Earlier this month, DBA International held its 17th Annual Conference in Las Vegas. Registrants were provided with a wealth of content including numerous courses that qualified for the DBA Certification Program. Several courses also fell into an “attorney track,” which focused on areas of defense litigation for debt buyers.
One of the highlights of the conference was a conversation with the Consumer Financial Protection Bureau. Incoming DBA President Bryan Faliero moderated an informal panel discussion with three key division leaders: Tom Pahl, managing counsel for Regulations; Scott Pluta, assistant director for the Office of Consumer Response; and Larry DeMille-Wagman, acting director of Collection Supervision.
Wagman, in discussing what drives the Bureau’s examinations, stated the Bureau looks at risk posed to consumers, which is often a function of a debt collector’s size. Therefore, the larger the player, the more likely it will be subject to a CFPB exam. Complaints are another factor identified by Wagman as a basis for both examinations and enforcement actions. He added that the Bureau looks to its data (such as its complaint portal) for patterns of abusive or wrongful conduct.
Information obtained from state agents is another source of information Wagman identified. Finally, and probably most interesting, Wagman noted that what is reported in the “popular press” also plays into the CFPB’s targeting decisions. Wagman’s comments suggest that media like the New York Times or the Huffington Post may play a critical role in the CFPB’s workings.
In discussing the Bureau’s examinations of debt collectors, Wagman emphasized that the examination process was not a “gotcha approach.” During the examination process, the Bureau will identify its areas of concern and encourages an open dialog with the examination target. This dialog is one of the reasons that enforcement attorneys are no longer present during the examination process, Wagman added. As far as the timing of examinations, Wagman would only say that larger market participants should “act as if you are going to be examined for the next two years.”
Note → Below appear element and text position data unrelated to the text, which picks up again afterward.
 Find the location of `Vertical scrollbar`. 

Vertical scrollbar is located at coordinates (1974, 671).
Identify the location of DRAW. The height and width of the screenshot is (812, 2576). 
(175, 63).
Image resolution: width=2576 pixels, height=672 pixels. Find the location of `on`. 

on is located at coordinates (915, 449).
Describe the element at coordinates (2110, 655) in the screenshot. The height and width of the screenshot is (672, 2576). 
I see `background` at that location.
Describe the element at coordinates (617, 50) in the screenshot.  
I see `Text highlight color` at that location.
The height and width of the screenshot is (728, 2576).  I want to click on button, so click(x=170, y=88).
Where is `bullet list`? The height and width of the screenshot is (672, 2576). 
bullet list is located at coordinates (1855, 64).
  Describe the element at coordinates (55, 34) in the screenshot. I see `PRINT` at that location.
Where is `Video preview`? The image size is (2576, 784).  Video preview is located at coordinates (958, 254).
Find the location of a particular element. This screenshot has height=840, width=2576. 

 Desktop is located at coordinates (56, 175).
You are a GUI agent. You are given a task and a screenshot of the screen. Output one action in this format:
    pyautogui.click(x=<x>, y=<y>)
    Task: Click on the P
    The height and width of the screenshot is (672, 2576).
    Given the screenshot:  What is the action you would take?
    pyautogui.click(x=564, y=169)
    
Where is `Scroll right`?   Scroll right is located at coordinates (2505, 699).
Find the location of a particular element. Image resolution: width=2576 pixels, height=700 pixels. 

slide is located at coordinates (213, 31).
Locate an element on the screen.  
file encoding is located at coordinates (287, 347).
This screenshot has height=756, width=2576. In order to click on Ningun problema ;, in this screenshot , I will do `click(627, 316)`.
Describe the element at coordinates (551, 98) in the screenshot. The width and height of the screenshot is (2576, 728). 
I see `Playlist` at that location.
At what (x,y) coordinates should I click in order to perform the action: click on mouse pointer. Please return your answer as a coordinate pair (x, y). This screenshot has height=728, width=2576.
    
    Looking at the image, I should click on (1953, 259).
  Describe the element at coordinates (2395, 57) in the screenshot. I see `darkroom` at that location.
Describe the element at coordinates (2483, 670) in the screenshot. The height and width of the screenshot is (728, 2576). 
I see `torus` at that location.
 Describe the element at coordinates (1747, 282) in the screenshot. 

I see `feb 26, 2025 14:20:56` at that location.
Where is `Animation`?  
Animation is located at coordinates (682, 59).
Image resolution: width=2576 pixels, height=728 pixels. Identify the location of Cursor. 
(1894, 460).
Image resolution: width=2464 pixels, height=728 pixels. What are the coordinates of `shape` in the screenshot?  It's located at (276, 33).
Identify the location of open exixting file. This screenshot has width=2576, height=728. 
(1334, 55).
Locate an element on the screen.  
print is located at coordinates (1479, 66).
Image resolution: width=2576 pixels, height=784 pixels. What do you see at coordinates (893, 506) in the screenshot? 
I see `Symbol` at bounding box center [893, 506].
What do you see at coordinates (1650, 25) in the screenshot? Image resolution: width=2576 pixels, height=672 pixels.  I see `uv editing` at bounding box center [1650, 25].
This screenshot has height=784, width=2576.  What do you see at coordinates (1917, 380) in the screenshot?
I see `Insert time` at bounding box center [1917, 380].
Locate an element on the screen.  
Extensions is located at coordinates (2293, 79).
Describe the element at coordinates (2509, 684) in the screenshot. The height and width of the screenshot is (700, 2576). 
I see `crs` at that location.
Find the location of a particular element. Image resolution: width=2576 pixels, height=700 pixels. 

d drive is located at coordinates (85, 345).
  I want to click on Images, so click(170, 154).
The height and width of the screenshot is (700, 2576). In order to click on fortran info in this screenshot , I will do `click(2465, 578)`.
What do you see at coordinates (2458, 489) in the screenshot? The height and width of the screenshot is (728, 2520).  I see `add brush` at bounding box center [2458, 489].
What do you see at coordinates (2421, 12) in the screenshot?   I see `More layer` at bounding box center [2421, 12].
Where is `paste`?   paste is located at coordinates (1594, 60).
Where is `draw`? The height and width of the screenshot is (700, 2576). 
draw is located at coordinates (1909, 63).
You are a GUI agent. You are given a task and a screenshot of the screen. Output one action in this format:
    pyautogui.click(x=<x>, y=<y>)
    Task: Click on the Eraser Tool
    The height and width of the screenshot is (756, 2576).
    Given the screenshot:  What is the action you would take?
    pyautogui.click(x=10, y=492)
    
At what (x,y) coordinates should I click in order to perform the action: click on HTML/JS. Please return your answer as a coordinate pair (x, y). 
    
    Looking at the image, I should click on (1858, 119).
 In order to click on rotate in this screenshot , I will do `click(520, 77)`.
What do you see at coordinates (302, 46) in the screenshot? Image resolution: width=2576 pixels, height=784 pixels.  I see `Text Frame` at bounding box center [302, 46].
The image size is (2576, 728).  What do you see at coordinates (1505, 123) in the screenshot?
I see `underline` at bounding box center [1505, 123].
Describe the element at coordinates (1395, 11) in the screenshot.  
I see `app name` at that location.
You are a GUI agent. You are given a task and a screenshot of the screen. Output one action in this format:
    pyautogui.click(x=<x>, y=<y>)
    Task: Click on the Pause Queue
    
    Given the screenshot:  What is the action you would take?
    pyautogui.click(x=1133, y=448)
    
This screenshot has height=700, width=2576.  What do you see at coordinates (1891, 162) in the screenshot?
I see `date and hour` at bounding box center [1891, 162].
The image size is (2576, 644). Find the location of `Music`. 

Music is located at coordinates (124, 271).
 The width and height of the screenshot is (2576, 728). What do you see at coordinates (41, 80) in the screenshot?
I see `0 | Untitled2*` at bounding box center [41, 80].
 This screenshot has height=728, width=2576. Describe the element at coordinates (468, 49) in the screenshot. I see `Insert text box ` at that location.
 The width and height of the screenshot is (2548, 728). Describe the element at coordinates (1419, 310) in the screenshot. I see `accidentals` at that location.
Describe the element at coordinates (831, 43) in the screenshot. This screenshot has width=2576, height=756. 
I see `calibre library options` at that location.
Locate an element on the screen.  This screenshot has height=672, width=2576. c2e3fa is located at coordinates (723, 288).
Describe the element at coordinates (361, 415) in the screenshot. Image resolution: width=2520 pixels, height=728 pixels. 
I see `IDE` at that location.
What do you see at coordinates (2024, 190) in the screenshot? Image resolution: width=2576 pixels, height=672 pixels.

Scott Pluta provided an update on the CFPB’s complaint portal, noting that to date 33,000 complaints have been received which deal exclusively with debt collection. Since the portal went live in July 2013, this translates to a little more than 5,000 complaints per month. One third of those complaints go directly to the entity that is the subject of the complaint, while one third go to the FTC because the target cannot be identified. The rest get circulated within CFPB for a more “high touch” review. Pluta stated that one goal of the complaint portal is to push market share to the right actors.
Pluta also noted that while the complaint process aides the CFPB in identifying trends and themes, the complaints had been consistent with those received by the FTC for the past several years.
Finally, Tom Pahl discussed the recent Advance Notice of Proposed Rulemaking under the federal Fair Debt Collection Practices Act. Pahl suggested it may take some time before proposed rules are announced, perhaps not until 2015. The vast amount of responses already received in response to the ANPR must be reviewed by the bureau and it will perform a Small Business Regulatory Enforcement Fairness Act prior to publishing proposed FDCPA rules.
My take-away from the discussion is that a top-to-bottom evaluation of the debt collection industry is well on its way and no one is immune. The working of bureau’s examination process and complaint portal still lack transparency. The ANPR is an important step in establishing clear and concise rules to ensure that the playing field is level for all participants (consumers, debt collectors and debt buyers). Compliance management systems will need to be constantly evaluated and re-evaluated until the rules of the game are well established.